Proprio al cancello incontrammo Jones, uno dei poliziotti locali.

- Buonanotte, Jones - dissi (mi sento sempre affabile, a Natale).
- Buonanotte, signore - rispose l'uomo, un po' sgarbatamente, pensai.
- Posso chiederle cosa sta facendo?
- Oh, è tutto a posto - risposi, agitando l'ombrello; - sto solo accompagnando un mio amico per un pezzo di strada.
- Quale amico? - chiese.
- Oh, ah, naturalmente - risi; - dimenticavo. Per lei, è invisibile.

E' il fantasma del signore che uccise il cantante. Arrivo giusto fino all'angolo con lui.

- Ah, non credo che io lo farei se fossi in lei, signore- disse Jones, severamente. - Se vuole accettare il mio consiglio, saluti qui il suo amico e torni dentro. Forse non si è reso conto che sta andando in giro con addosso soltanto una camicia da notte, un paio di stivali e un "gibus". Dove sono i suoi pantaloni?

I modi di quell'uomo non mi piacquero per niente. Dissi: - Jones! Non voglio farle rapporto, ma mi sembra che abbia bevuto. I miei pantaloni sono dove dovrebbero essere i pantaloni di ogni uomo: alle sue gambe.

Ricordo esattamente di averli messi.

- Bene, adesso non li ha - ribatté.
- Scusi - replicai, - le dico che li ho. Credo che dovrei saperlo.
- Lo credo anch'io - rispose, - ma, evidentemente, non è così.

Adesso lei viene dentro con me, e che non se ne parli più.

A questo punto, zio John si fece sulla porta, svegliato, immagino, dall'alterco e, nello stesso momento, zia Mary comparve alla finestra, in cuffia da notte.

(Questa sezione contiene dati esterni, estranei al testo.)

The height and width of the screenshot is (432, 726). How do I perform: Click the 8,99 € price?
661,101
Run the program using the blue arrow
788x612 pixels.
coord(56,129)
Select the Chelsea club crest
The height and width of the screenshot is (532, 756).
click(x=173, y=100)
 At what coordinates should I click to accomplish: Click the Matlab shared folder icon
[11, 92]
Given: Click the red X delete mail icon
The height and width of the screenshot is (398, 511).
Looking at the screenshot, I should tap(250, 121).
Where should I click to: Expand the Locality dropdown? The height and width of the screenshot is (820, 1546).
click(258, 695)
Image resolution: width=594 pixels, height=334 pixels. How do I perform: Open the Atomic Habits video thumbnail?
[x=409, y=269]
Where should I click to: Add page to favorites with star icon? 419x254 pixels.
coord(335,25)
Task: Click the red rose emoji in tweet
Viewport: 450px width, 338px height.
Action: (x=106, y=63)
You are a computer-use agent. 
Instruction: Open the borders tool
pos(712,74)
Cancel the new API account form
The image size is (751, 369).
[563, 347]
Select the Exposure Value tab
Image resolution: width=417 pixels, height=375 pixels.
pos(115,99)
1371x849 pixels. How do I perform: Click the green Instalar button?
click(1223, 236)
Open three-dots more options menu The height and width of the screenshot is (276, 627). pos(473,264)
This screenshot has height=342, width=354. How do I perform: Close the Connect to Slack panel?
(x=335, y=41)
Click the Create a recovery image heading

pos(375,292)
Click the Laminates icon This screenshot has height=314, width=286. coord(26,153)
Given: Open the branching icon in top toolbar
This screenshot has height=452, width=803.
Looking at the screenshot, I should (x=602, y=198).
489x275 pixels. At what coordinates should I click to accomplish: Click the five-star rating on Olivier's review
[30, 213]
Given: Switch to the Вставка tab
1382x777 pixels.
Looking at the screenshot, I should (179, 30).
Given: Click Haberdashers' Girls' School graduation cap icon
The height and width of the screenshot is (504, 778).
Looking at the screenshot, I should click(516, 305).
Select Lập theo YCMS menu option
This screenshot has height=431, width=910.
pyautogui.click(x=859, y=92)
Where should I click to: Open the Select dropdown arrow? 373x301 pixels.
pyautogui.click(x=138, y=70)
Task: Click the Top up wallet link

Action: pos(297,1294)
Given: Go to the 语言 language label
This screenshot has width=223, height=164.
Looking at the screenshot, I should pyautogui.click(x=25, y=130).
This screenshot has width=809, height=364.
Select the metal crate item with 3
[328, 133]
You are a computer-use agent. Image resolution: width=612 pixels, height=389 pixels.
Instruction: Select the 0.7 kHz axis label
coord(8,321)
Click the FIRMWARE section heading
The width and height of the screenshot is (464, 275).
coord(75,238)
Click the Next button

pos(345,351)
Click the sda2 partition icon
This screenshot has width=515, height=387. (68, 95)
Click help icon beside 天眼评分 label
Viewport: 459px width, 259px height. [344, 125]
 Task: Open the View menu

Spiegai loro l'errore del poliziotto, cercando di non dar peso alla faccenda, per non mettere nei guai quel tizio, e mi girai verso il fantasma perché confermasse le mie parole.

Se n'era andato! Mi aveva lasciato senza una parola, senza neppure salutarmi!

Che se ne fosse andato in quel modo mi colpì come una scortesia così grande che scoppiai in lacrime e zio John mi riportò a casa.

Arrivato nella mia stanza, scoprii che Jones aveva ragione. Non avevo messo i pantaloni, dopotutto. Erano ancora appesi alla spalliera del letto. Immagino di averli dimenticati, nell'ansia di non far aspettare il fantasma.

Questi sono i fatti nudi e crudi e da questi, indubbiamente, a un animo retto e caritatevole sembrerà impossibile che possano essere nate delle calunnie.

Me ne nacquero.

Delle persone (dico "persone") hanno affermato di non riuscire a capire le semplici circostanze fin qui raccontate, se non alla luce di spiegazioni ingannevoli e offensive. Sono stato denigrato e calunniato da quelli della mia stessa carne e del mio stesso sangue. Ma io non porto rancore. Semplicemente, come ho detto, faccio conoscere la mia versione, per riscattare la mia reputazione da sospetti insultanti.